## [Activity]
Which lines in the records below mention the word "checkbox"? Copy each one out.

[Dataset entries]
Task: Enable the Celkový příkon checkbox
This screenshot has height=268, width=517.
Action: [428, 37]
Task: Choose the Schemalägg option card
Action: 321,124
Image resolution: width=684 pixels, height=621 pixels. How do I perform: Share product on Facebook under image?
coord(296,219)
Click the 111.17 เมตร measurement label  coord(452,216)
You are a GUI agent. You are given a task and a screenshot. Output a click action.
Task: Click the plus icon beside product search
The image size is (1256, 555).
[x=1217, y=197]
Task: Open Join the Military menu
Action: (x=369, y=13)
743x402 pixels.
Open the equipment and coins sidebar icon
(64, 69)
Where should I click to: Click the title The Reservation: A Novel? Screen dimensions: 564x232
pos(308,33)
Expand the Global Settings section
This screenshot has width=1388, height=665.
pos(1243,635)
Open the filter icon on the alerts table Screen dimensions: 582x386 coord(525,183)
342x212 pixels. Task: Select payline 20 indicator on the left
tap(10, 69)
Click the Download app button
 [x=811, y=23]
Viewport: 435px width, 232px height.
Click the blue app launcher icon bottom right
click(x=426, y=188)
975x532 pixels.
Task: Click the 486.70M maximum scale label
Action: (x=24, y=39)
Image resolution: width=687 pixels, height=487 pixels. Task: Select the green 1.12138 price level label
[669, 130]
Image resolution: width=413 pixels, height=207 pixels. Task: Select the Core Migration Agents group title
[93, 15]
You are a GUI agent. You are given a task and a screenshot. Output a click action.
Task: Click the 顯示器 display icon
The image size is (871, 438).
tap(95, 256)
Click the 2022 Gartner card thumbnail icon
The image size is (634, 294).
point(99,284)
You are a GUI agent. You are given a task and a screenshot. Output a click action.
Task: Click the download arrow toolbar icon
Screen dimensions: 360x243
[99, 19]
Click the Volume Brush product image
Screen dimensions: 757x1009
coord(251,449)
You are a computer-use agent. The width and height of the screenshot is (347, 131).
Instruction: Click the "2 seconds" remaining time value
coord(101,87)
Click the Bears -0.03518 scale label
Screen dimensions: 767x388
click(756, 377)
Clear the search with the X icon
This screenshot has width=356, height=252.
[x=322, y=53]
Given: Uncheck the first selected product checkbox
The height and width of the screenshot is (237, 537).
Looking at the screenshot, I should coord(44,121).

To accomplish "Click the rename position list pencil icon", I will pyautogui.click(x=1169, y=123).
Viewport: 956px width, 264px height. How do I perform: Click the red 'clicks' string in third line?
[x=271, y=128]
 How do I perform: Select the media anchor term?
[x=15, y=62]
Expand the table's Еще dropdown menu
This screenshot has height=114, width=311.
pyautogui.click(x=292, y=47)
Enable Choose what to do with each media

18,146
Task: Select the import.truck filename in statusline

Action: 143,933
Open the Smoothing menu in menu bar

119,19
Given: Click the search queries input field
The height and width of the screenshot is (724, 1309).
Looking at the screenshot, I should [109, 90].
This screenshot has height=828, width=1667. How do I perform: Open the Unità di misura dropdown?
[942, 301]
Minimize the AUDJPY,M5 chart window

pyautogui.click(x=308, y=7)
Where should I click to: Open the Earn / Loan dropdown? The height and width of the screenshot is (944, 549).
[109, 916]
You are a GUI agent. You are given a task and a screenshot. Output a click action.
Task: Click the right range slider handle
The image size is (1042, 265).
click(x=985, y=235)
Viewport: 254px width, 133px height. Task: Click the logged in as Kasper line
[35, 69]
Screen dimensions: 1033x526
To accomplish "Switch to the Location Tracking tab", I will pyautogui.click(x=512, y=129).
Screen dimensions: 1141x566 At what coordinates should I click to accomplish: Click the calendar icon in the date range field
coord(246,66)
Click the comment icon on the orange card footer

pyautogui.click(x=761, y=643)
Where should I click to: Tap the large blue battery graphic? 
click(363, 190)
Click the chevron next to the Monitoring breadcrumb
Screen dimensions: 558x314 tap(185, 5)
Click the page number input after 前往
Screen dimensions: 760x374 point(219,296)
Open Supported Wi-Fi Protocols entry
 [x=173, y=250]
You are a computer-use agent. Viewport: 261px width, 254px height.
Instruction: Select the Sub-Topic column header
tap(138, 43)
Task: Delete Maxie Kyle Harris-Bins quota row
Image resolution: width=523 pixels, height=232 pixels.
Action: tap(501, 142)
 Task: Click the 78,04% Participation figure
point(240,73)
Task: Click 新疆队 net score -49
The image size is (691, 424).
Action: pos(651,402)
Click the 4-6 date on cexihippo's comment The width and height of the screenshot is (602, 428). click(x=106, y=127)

## [Result]
Task: Enable the Celkový příkon checkbox
Given: Uncheck the first selected product checkbox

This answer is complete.